An infant is supposed to be specified at purchase time, although it doesn't show up on the ticket. The attendant will see that on the passenger manifest. I did that (myself and my infant) once on the CS for a short trip and I was assigned a seat next to an empty seat. I think there's a good chance that the OP will be effectively saved 3 seats.


----------



## Vanessa (Oct 31, 2015)

Wow you're all so helpful. My plan is to get to the station in Seattle 2 hrs before the departure to guarantee a Red Cap. I will get to Sacramento and see if I can get one there too. Since we're travelling in December, there is a high possibility that the train will sell out and we won't get 3 seats. I can also just buy a child seat for the baby.


----------



## AmtrakBlue (Oct 31, 2015)

Not sure if others suggested this (didn't read the whole thread) but you should be able to call and ask them to make a notation on your reservation that you're traveling with the baby (or was that included when you booked?). This should be on the manifest so the crew will know what to expect and they should make sure there are seats available together.


----------



## BCL (Oct 31, 2015)

Vanessa said:


> Wow you're all so helpful. My plan is to get to the station in Seattle 2 hrs before the departure to guarantee a Red Cap. I will get to Sacramento and see if I can get one there too. Since we're travelling in December, there is a high possibility that the train will sell out and we won't get 3 seats. I can also just buy a child seat for the baby.


For the most part trains don't really "sell out" quite like that. Perhaps a particular city-pair sells out, but there's usually seats available. It's more a fluid situation where the personnel are actively managing where people are sitting. For the most part Amtrak personnel will be doing their best to make sure that groups are together, including infants.

I suppose there could be a situation where you'll need to carry your five month old, but I'd think you'll probably be saved a seat by the attendant.


----------



## BCL (Oct 31, 2015)

AmtrakBlue said:


> Not sure if others suggested this (didn't read the whole thread) but you should be able to call and ask them to make a notation on your reservation that you're traveling with the baby (or was that included when you booked?). This should be on the manifest so the crew will know what to expect and they should make sure there are seats available together.


Well - infants (under 2) aren't charged for tickets, with the caveat of no more than 1 free infant per adult (at least 18). There's definitely a means to specify that ordering tickets online or via the Amtrak app. I'm pretty sure that can be specified when buying a ticket by other means, although I haven't tried it.

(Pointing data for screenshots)
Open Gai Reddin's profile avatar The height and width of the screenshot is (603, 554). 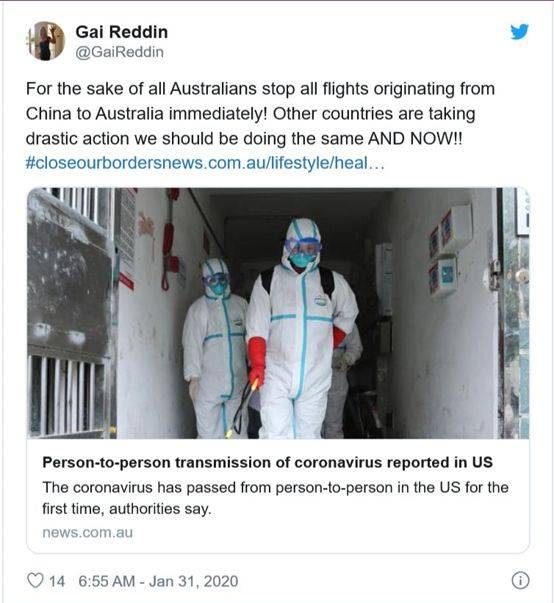45,41

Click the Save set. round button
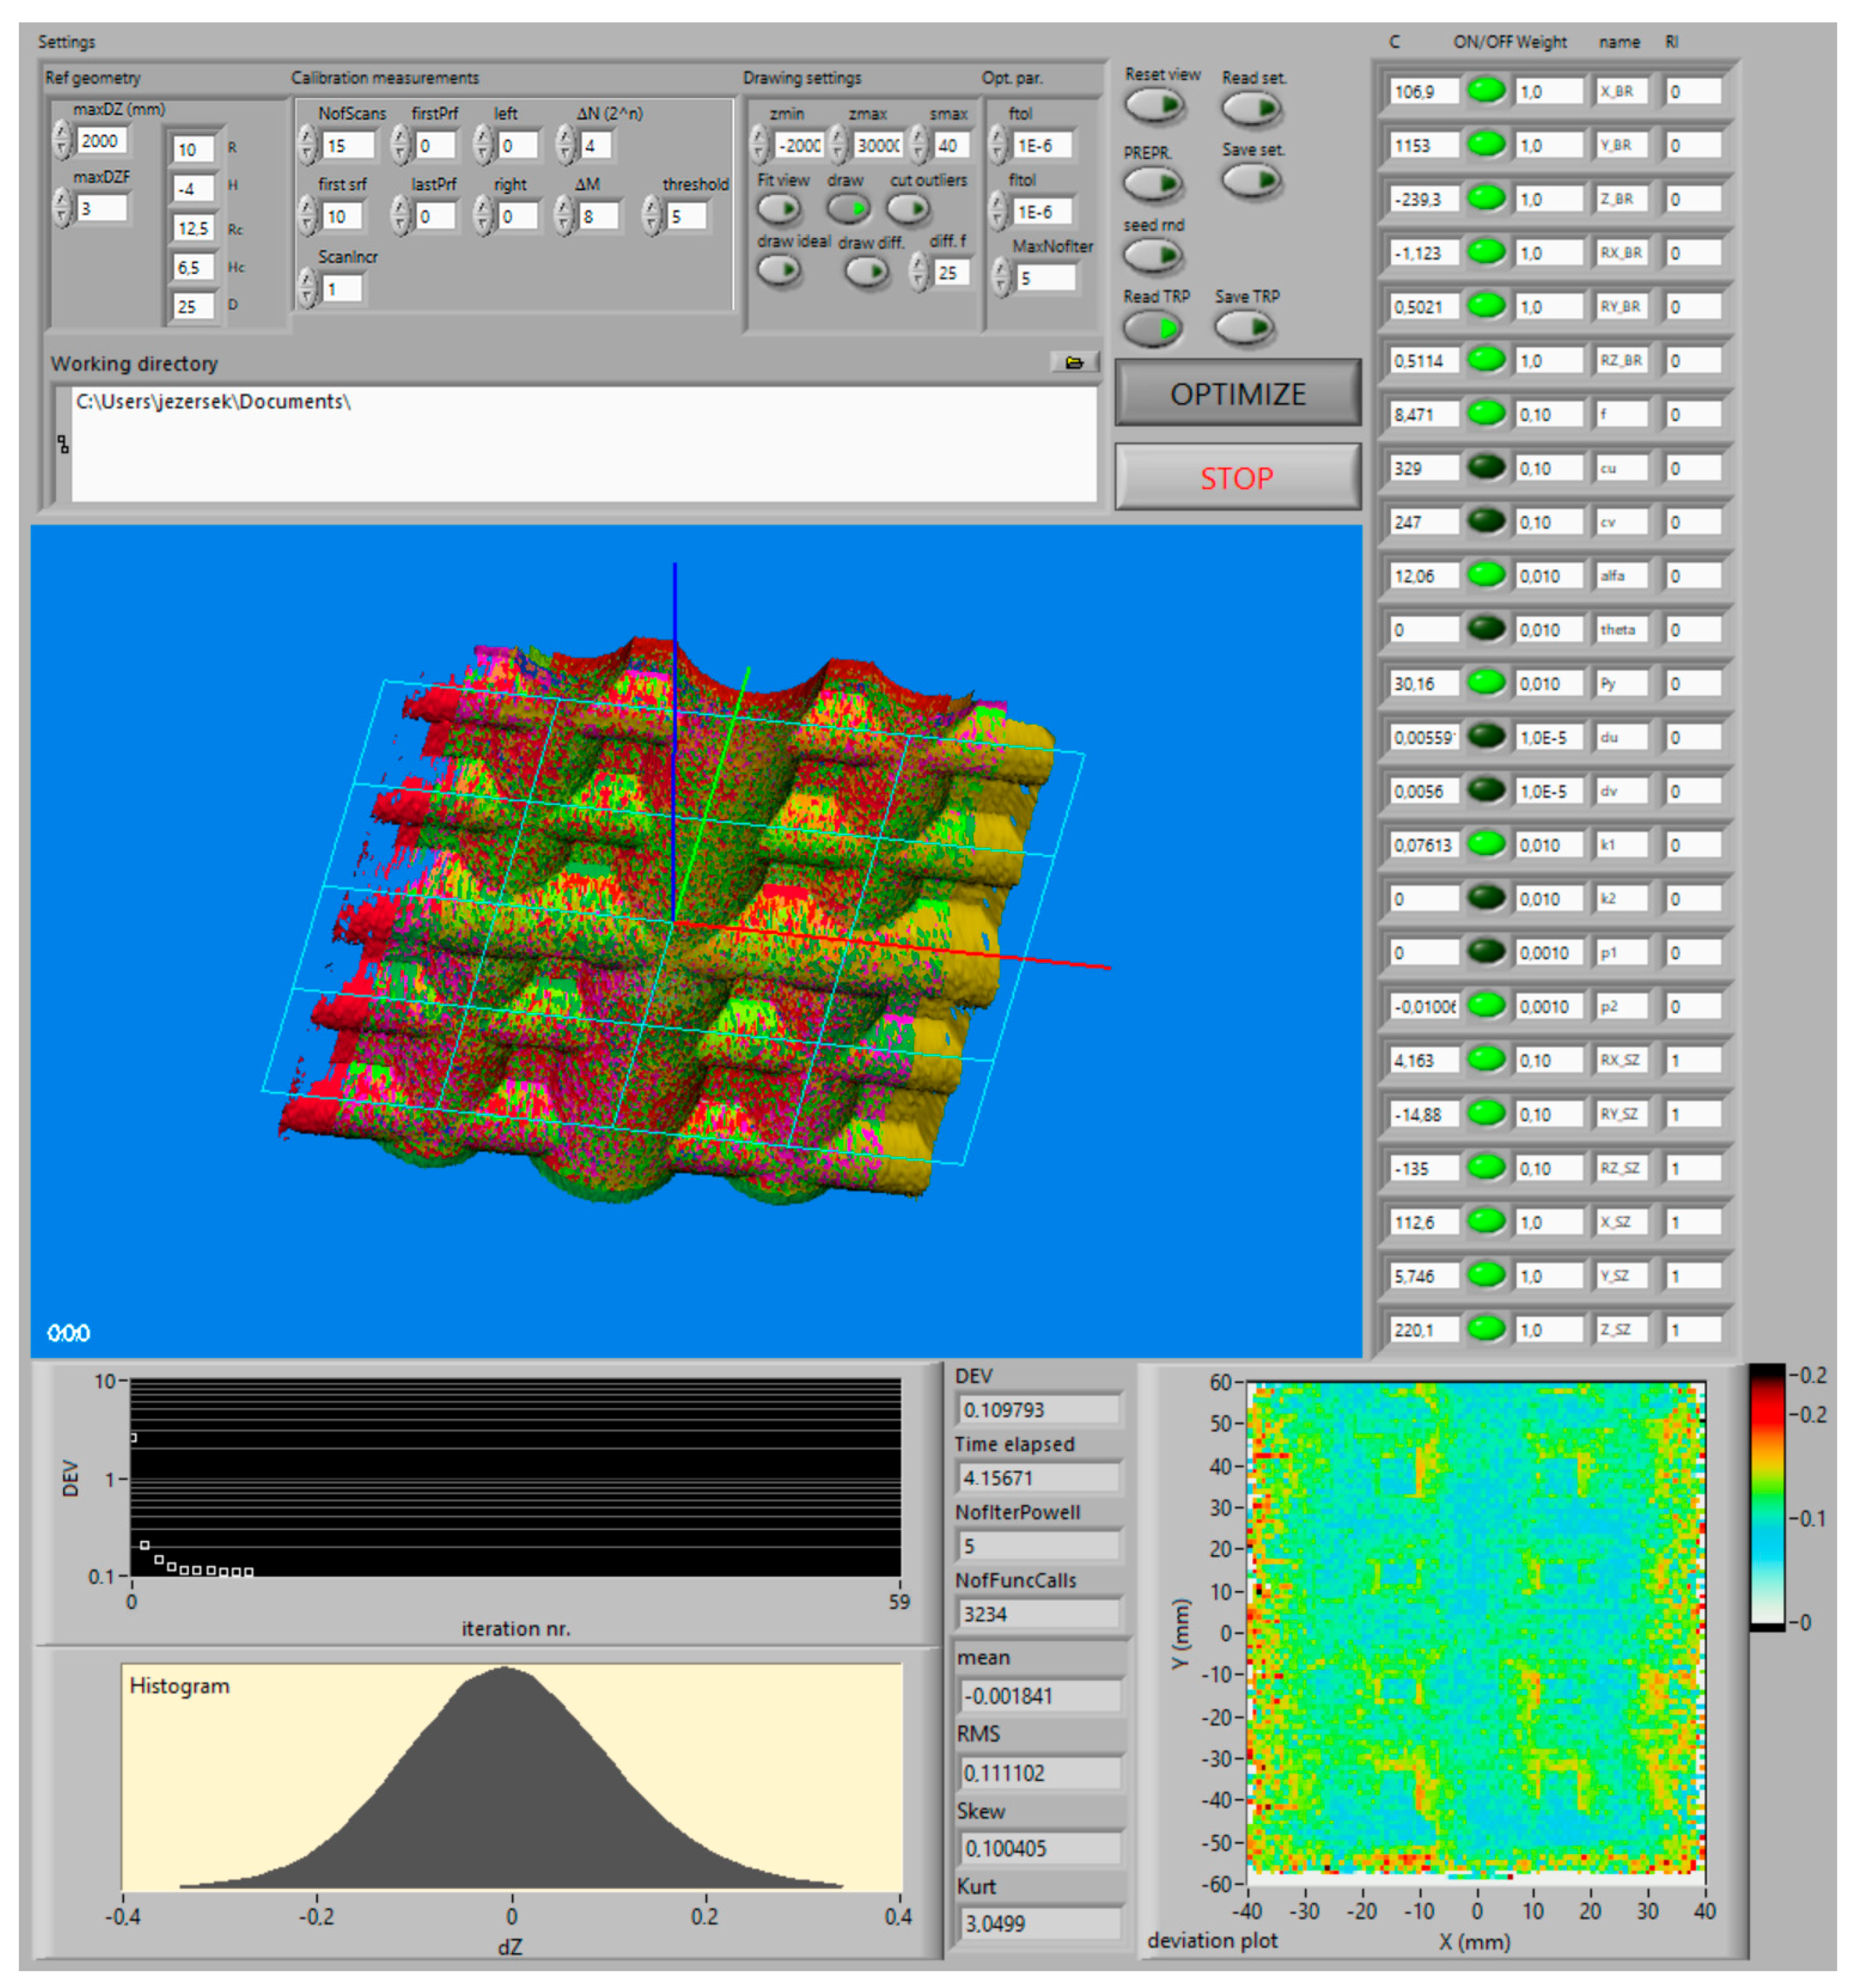click(1250, 180)
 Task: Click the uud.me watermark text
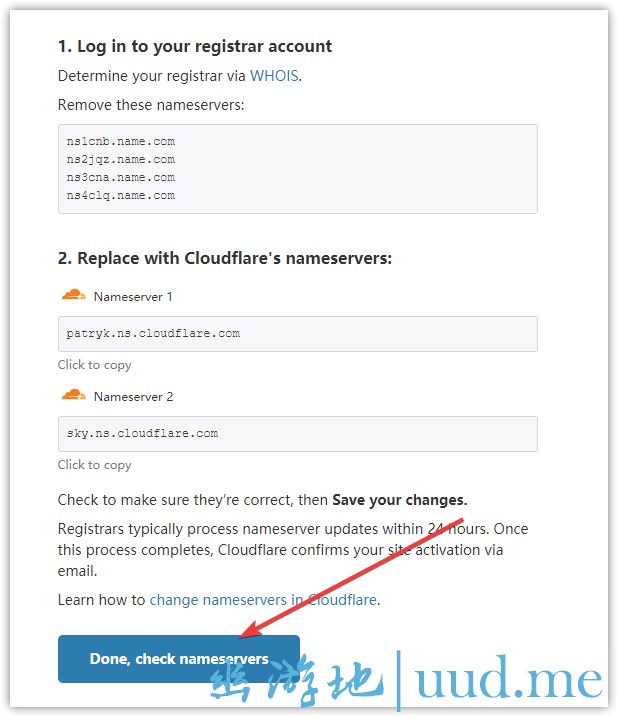point(508,679)
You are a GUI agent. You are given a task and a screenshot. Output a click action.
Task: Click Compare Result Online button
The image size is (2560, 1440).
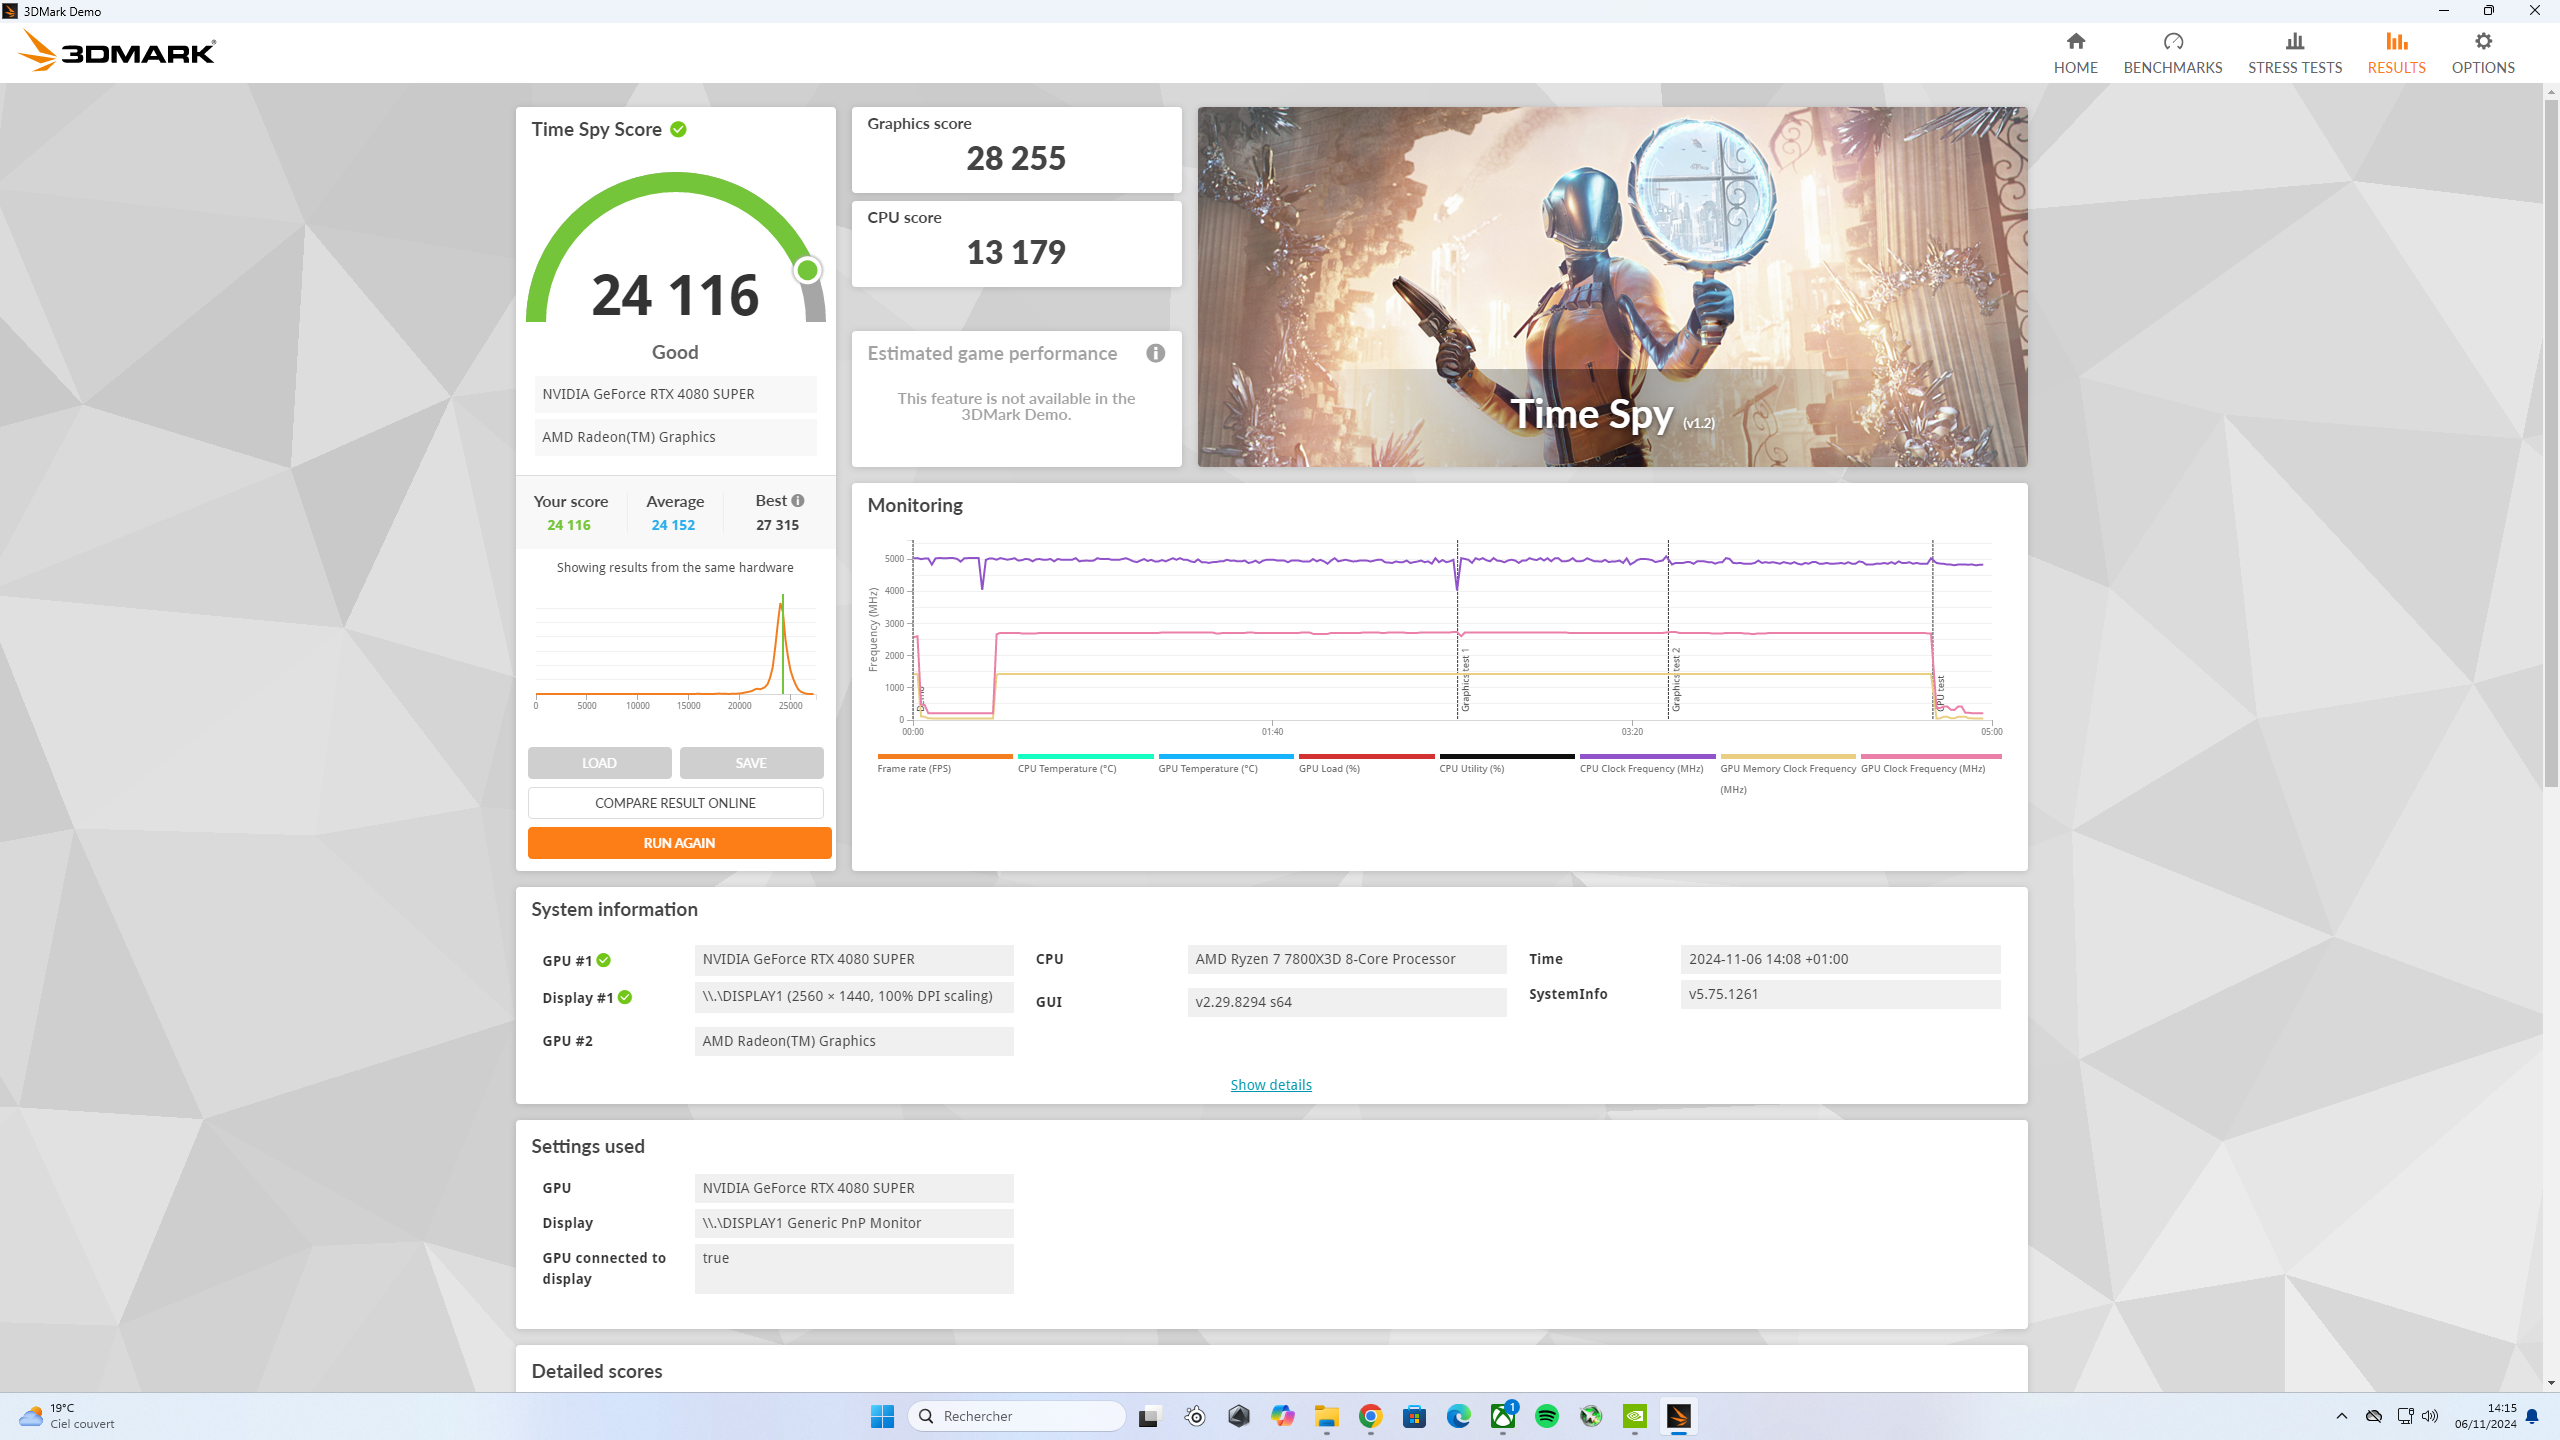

DIRECTIVE A
In the Amtrak forum thread, what limit applies to free infant tickets?
DIRECTIVE B
Repeat word for word the stretch of the Amtrak forum thread from "An infant is" through "Vanessa (Oct 31, 2015)".

WRITTEN SOLUTION A
No more than one free infant (under 2) per adult who is at least 18.

WRITTEN SOLUTION B
An infant is supposed to be specified at purchase time, although it doesn't show up on the ticket. The attendant will see that on the passenger manifest. I did that (myself and my infant) once on the CS for a short trip and I was assigned a seat next to an empty seat. I think there's a good chance that the OP will be effectively saved 3 seats.


----------



## Vanessa (Oct 31, 2015)